The polygon B is smaller. The side of the polygon is 8.4ft and the top side of the polygon is 9.4Ft.
My answer:
No, it's not similar. Because if you put it in proportion it won't add of the same.
strange language, but you have the right ides, because
10/8.4 ≠ 11/9.4
To determine whether the polygons A and B are similar, we need to compare their corresponding side lengths.
In polygon A, the side length is 10ft, and the top side length is 11ft. In polygon B, the side length is 8.4ft, and the top side length is 9.4ft.
To check for similarity, we can calculate the ratios of corresponding side lengths. The ratio of the side lengths of A and B is:
10ft / 8.4ft = 1.19
The ratio of the top side lengths of A and B is:
11ft / 9.4ft = 1.17
Since the ratios of the side lengths and the top side lengths are not equal to each other, the polygons A and B are not similar.
Therefore, the statement is correct - the pair of polygons is not similar because their corresponding side lengths do not form equal ratios.

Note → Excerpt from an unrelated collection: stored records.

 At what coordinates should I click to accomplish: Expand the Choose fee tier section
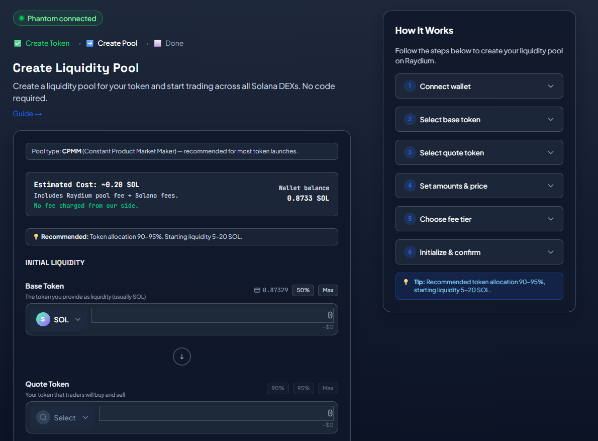[479, 219]
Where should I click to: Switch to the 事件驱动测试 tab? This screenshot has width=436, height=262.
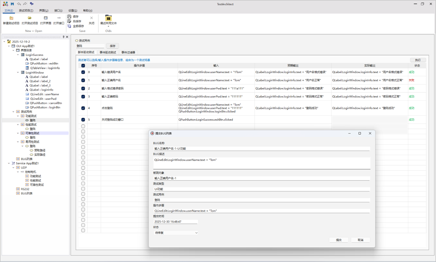tap(107, 52)
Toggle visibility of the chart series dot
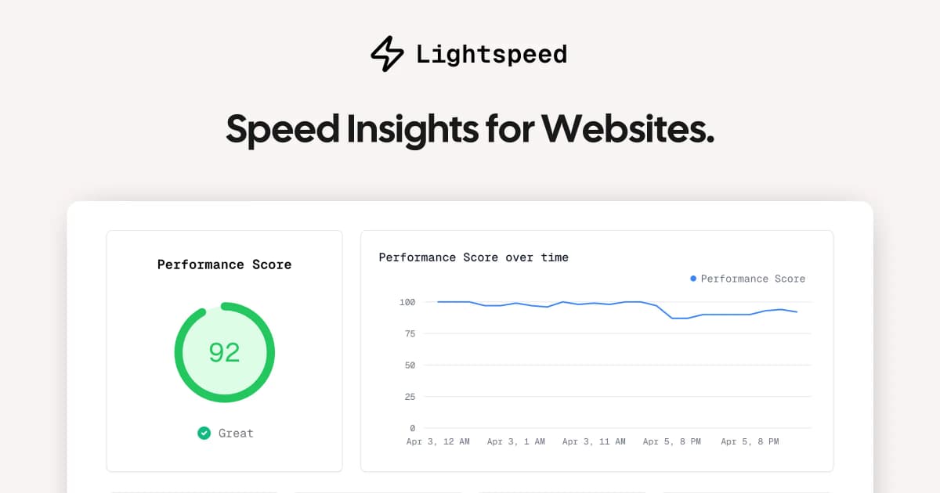 [692, 278]
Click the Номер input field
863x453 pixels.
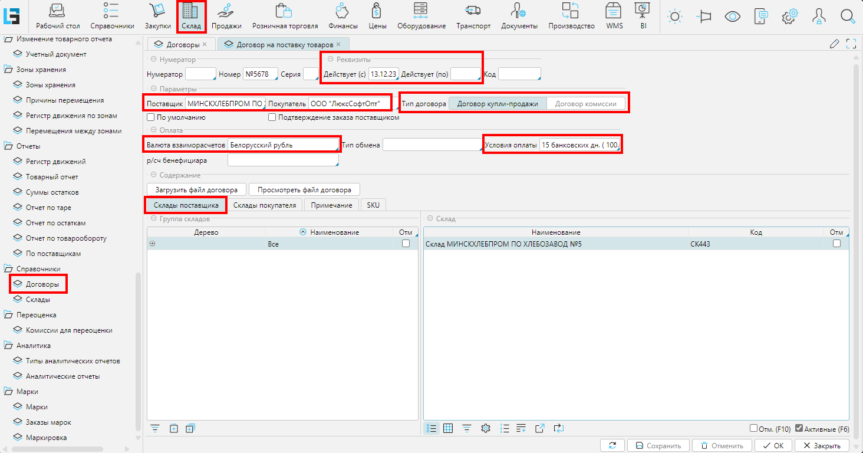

To determine whether the pair of polygons is similar, we need to compare the corresponding sides of both polygons and check if they are in proportion.
In polygon A, the side length is 10ft and the top side length is 11ft. In polygon B, the side length is 8.4ft and the top side length is 9.4ft.
To check if the polygons are similar, we need to compare the ratios of the corresponding side lengths.
For polygon A, the ratio of the side length to the top side length is 10:11, which can also be expressed as 10/11.
For polygon B, the ratio of the side length to the top side length is 8.4:9.4, which can also be expressed as 8.4/9.4.
To determine if the ratios are equal, we can simplify them. Simplifying the ratio 10/11 yields 0.909. Simplifying the ratio 8.4/9.4 yields 0.894.
Since the ratios are not equal (0.909 ≠ 0.894), the pair of polygons is not similar. The sides of the polygons do not maintain the same proportional relationship, indicating that the polygons are not identical in shape.